PerplexityWebSearch
Search the web using the Perplexity Search API.
| Most common position in a pipeline | Before a ChatPromptBuilder or at the beginning of an indexing pipeline |
| Mandatory init variables | api_key: A Perplexity API key. Can be set with PERPLEXITY_API_KEY env var. |
| Mandatory run variables | query: A string with your search query. |
| Output variables | documents: A list of Haystack Documents containing search result content and metadata. links: A list of strings of resulting URLs. |
| API reference | Integrations |
| GitHub link | https://github.com/deepset-ai/haystack-core-integrations/blob/main/integrations/perplexity/src/haystack_integrations/components/websearch/perplexity/perplexity_websearch.py |
| Package name | perplexity-haystack |
Overview
When you give PerplexityWebSearch a query, it uses the Perplexity Search API to search the web and return relevant content as Haystack Document objects. It also returns a list of the source URLs.
Each returned Document contains a text snippet as its content and a meta dictionary with title, url, date, and last_updated fields.

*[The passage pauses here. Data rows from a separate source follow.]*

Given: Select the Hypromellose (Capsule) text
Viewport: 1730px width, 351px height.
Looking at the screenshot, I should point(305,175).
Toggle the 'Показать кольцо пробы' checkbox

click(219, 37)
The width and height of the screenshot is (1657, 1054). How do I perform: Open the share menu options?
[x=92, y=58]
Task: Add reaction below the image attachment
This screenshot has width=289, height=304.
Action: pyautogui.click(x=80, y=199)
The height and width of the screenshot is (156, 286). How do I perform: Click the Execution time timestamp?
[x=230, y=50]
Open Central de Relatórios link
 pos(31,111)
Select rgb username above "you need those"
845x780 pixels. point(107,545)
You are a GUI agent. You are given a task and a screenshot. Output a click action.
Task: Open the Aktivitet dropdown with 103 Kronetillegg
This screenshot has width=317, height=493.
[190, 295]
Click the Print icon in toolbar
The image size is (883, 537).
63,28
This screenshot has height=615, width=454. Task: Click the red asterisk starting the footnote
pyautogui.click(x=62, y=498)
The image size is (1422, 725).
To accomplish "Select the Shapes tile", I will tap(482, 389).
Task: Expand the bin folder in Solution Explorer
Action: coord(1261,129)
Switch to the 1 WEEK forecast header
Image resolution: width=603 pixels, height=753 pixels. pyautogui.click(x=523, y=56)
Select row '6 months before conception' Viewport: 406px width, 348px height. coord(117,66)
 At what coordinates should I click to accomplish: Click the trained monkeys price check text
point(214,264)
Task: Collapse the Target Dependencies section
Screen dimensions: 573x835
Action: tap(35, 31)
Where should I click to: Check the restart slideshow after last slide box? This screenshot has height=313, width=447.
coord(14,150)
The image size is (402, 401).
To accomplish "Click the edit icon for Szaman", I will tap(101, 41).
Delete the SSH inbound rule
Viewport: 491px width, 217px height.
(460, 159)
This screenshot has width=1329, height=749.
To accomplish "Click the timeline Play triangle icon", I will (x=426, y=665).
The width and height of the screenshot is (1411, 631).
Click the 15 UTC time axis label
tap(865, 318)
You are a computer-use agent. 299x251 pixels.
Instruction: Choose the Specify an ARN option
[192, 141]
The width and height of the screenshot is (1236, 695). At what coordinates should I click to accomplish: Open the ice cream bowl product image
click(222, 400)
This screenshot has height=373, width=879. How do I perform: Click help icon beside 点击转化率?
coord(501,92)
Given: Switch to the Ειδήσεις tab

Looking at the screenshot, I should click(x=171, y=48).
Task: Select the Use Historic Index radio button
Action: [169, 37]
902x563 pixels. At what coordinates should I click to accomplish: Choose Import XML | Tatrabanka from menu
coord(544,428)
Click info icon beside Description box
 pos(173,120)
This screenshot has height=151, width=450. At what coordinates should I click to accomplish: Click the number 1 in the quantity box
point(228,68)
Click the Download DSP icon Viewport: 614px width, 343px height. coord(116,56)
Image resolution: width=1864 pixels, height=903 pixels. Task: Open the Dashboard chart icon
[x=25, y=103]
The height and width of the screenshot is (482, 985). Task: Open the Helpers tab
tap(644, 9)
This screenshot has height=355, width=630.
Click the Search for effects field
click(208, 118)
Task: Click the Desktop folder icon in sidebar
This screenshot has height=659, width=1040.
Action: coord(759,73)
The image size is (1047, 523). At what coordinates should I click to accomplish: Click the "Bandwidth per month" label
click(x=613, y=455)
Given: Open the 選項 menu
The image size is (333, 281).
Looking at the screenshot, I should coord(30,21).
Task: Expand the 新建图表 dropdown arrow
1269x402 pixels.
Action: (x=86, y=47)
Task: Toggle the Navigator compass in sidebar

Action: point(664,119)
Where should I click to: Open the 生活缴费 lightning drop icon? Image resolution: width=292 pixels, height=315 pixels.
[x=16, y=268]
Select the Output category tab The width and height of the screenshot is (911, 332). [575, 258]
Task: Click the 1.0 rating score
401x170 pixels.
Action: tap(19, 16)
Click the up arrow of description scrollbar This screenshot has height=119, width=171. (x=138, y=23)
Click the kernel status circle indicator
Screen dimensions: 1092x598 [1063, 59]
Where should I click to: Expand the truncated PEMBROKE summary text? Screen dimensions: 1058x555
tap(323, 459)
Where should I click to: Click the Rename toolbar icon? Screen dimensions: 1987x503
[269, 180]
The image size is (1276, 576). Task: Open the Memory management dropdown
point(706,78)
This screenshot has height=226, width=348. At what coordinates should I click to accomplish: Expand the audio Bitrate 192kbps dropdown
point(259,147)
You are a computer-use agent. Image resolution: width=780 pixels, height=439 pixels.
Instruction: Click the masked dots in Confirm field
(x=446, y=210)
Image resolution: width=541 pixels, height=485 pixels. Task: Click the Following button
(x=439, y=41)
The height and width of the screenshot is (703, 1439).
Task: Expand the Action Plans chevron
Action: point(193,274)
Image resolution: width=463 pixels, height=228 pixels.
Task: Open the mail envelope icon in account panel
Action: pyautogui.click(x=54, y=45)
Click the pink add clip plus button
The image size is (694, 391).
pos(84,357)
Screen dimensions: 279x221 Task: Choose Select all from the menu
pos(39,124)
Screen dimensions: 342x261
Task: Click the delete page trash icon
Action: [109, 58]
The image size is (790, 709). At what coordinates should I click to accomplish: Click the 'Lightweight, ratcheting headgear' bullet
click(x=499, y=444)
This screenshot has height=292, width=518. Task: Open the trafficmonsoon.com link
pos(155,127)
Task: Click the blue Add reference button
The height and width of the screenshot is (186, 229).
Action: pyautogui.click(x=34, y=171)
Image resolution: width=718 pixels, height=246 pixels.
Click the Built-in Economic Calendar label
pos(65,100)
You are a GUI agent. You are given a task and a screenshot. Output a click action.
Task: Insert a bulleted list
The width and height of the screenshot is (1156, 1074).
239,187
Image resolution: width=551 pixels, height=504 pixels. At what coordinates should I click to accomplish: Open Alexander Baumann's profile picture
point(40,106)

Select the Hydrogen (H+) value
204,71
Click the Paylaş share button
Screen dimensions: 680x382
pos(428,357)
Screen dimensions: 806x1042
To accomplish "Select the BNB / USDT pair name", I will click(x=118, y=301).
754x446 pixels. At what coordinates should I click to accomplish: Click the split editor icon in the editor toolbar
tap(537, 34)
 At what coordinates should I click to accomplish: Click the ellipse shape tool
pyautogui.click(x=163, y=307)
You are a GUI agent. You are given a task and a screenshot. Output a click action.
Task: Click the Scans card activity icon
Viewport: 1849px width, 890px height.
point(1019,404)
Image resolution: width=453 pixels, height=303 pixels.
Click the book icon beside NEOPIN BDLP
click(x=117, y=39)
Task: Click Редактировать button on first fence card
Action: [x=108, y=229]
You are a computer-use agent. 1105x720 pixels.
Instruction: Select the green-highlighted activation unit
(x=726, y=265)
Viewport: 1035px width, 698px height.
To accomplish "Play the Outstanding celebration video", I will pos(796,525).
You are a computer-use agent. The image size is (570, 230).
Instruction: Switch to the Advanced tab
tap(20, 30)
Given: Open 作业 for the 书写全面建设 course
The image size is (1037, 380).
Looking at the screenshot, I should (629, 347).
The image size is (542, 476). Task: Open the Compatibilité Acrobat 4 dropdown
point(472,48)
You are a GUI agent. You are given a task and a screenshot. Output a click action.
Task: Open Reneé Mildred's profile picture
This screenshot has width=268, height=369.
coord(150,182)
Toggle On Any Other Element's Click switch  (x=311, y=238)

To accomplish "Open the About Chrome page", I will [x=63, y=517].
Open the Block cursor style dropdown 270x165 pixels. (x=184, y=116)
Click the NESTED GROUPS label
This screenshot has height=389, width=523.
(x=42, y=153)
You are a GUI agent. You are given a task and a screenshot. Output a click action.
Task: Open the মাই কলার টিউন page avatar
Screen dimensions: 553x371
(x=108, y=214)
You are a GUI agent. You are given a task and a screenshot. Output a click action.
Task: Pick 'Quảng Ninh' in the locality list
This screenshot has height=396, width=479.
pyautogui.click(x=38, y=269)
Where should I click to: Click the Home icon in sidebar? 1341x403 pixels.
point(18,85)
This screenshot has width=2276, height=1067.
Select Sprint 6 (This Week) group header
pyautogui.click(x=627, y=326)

PerplexityWebSearch requires a Perplexity API key to work. By default, it reads from the PERPLEXITY_API_KEY environment variable. You can also pass an api_key directly during initialization.
The top_k parameter controls the maximum number of results returned (between 1 and 20, default is 10).
You can filter and refine search results using search_params, which supports keys such as country, search_recency_filter, search_domain_filter, and date range filters. These can be set at initialization or overridden per run() call. See the Perplexity Search API reference for the full list of parameters.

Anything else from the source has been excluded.